Texto de origem>
#####
Em São Salvador, as explorações, estupros e assassinatos fazem parte da rotina diária. As pessoas se acostumaram a ser testemunhos da violência e das ameaças. No caso de Javier, as ameaças começaram depois que ele fez uma denúncia de roubo.
Javier era um motorista de ônibus em El Salvador. Nos últimos anos, esta profissão se tornou uma das mais perigosas nos países do Triângulo Norte devido ao roubo, tortura e assassinato contra motoristas. Se os motoristas não cumprem com a propina semanal ou denunciam as extorsões, muito seguramente terminam pagando por suas próprias vidas. Javier e seus colegas de trabalho pagavam cada um aos maras cerca de 30 dólares por semana.
Javier se lembra de levantar às 3 da manhã para ir à estação de ônibus em El Salvador todos os dias de trabalho. A estação ficava a seis quadras de sua casa. Para Javier, esses minutos eram intermináveis e a cada passo que dava ele desejava que ninguém o fizesse mal.
“Não confio em ninguém, confio somente em Deus e nas minhas filhas” disse Javier. “Quando decidi denunciar, vieram me buscar no serviço e atiraram em mim duas vezes, perto dos olhos. Consegui chegar ao hospital, mas quando saí dali me avisaram que se eu quisesse continuar vivo, era melhor desaparecer imediatamente”, relatou Javier entre lágrimas, frutos da raiva e do desespero que sentia.
#####
Instruções de trabalho>
#1 Diga se cada afirmação concorda com o texto sobre Javier, respondendo sim ou não e citando as palavras do texto que decidem a questão. (a) Javier pagava aos maras cerca de 30 dólares por semana. (b) A estação de ônibus ficava a dez quadras da casa de Javier. (c) Atiraram em Javier uma única vez.
#2 Prossiga com o texto sobre Javier, escrevendo a partir da última frase apresentada.
Nenhuma tarefa precisa dos itens.
#####
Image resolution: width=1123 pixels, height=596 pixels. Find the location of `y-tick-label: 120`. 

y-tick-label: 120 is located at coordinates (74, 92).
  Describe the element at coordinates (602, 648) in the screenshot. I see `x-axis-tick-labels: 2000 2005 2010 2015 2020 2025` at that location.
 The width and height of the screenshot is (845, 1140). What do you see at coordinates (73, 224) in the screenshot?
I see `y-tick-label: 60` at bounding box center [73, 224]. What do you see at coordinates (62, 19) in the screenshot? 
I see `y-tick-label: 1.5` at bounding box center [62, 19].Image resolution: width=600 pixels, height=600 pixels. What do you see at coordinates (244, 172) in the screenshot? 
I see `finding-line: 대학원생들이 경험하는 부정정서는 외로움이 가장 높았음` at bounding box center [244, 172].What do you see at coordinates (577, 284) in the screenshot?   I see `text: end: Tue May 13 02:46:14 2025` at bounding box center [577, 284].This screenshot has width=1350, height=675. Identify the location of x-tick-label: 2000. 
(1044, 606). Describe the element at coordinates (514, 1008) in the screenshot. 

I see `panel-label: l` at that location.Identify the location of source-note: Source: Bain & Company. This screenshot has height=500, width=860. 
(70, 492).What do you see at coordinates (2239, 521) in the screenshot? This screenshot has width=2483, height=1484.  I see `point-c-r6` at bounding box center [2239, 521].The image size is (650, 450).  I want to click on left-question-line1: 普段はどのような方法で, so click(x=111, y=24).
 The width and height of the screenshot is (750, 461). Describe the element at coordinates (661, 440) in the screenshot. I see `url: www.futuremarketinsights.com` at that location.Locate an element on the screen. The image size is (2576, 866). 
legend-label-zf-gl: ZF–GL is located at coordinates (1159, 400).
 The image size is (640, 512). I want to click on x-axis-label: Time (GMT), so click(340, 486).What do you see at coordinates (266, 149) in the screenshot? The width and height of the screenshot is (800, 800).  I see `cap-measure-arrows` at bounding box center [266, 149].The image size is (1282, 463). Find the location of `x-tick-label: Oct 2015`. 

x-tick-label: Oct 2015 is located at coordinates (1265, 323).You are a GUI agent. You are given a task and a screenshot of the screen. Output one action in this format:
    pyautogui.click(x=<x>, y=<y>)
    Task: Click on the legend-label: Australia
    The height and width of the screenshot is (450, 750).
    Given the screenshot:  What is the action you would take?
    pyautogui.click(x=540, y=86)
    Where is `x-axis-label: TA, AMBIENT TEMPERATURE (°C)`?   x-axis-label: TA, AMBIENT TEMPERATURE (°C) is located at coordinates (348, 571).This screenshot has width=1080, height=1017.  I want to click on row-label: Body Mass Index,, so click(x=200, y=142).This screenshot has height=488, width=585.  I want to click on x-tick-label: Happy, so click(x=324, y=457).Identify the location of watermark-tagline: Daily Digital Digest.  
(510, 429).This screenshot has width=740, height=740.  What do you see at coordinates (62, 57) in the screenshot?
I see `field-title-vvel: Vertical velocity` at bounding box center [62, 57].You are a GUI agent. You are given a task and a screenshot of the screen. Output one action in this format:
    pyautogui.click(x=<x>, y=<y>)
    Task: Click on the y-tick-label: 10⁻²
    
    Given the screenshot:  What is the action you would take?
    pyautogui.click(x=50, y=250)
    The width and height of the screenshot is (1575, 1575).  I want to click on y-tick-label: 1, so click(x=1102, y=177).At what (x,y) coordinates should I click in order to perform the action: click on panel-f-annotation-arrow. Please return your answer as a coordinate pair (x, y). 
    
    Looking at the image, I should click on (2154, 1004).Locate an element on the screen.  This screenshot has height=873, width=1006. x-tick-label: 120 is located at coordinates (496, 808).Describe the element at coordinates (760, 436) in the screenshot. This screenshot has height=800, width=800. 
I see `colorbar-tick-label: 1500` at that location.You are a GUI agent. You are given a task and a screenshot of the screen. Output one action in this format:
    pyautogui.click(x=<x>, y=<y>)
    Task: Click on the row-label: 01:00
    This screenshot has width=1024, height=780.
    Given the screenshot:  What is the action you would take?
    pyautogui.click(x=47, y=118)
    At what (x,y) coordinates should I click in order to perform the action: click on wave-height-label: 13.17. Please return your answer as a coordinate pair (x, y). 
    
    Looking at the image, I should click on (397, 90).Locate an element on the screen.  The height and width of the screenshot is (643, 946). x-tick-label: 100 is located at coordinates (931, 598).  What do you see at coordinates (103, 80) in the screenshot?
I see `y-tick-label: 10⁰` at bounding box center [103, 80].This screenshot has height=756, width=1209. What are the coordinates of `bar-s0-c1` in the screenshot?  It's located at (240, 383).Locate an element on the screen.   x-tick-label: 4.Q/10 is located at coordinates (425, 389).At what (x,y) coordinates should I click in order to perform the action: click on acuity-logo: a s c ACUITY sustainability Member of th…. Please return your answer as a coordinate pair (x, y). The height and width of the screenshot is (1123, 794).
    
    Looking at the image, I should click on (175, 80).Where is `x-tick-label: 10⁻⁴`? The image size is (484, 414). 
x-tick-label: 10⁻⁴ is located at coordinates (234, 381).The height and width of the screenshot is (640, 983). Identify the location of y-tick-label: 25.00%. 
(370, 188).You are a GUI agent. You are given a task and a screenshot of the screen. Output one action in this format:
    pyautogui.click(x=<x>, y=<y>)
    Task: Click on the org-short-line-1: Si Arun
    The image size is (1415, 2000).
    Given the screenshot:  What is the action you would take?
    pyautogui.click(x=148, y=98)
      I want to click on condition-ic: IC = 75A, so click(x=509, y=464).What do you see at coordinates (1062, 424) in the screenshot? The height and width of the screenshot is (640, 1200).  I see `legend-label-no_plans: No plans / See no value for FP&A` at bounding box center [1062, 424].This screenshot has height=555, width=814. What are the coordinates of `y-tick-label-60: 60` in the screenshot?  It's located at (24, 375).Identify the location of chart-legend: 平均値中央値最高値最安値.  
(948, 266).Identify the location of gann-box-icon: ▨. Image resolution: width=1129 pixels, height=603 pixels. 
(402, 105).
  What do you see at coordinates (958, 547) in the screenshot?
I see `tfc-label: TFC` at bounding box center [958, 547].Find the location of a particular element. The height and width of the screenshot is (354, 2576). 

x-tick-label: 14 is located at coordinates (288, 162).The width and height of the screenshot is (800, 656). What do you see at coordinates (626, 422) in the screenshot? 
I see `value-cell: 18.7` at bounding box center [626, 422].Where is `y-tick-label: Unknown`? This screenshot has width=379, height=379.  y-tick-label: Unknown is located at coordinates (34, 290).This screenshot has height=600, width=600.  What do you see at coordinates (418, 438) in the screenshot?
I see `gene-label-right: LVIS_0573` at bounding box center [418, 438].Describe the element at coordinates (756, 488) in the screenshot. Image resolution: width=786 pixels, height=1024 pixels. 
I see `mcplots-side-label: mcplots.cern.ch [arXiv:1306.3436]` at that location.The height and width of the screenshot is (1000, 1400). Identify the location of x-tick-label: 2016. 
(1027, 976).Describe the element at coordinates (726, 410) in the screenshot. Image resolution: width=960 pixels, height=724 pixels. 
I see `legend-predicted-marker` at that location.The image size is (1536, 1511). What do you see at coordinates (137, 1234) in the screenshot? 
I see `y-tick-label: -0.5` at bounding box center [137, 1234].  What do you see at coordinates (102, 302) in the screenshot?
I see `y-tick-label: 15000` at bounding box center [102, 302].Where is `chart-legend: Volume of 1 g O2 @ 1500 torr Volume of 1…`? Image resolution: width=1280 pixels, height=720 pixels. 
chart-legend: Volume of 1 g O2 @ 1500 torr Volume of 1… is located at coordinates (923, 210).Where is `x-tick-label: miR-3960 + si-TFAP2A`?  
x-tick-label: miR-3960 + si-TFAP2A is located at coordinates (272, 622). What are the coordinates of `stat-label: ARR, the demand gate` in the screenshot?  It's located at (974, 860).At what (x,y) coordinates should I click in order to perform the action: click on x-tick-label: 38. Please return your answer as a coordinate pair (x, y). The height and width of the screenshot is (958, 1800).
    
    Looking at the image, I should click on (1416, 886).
#####
Respostas das tarefas>
#1
(a) Sim: "Javier e seus colegas de trabalho pagavam cada um aos maras cerca de 30 dólares por semana."
(b) Não: "A estação ficava a seis quadras de sua casa."
(c) Não: "atiraram em mim duas vezes, perto dos olhos."

#2
Mesmo fora de seu país, a paz ainda é relativa. Alguns dos membros da gangue que o ameaçaram em El Salvador conseguiram identificar Javier e suas filhas por meio de suas redes e o ameaçaram, dando-lhe cinco dias de vida. “Quero viver em um lugar seguro, não peço nada mais. A violência me persegue por todos os lados”, disse Javier.
A história de Caterina não é muito diferente da história de Javier. Dona Caterina também fugiu da violência em El Salvador junto com 14 membros de sua família. A família de Dona Caterina tinha um supermercado que gerava a sua renda. Não passou muito tempos antes do membro de uma gangue começar a exigir propina que a cada semana ficava mais cara.
“Havíamos pensado até em vender o supermercado, mas essa gente não nos deixou porque o negócio dava bons frutos. Nos vimos forçados a vender até nossa casa. Chegamos a um ponto em que a situação era insustentável, quando não pagávamos aos mareros eles matavam alguém de nossa família. Meus olhos têm visto tantas coisas que não se pode explicar”, recorda Dona Caterina.
Sua filha adolescente começou a ser assediada pelos maras. Primeiro a convidaram para fazer parte da gangue e, ao rejeitar, começaram a chegar ameaças por meio de fotografias para intimidá-la. Por fim, os mareros foram buscá-la em seu colégio. “Foi neste momento que disse que não podia mais. Falei com meu marido e decidimos sair do país. Não podíamos ir para outro bairro porque se nos viam em um local dominado por outros maras, diferente de onde você é, eles te matam. E se você não paga a propina, te matam também. Não tem saída”.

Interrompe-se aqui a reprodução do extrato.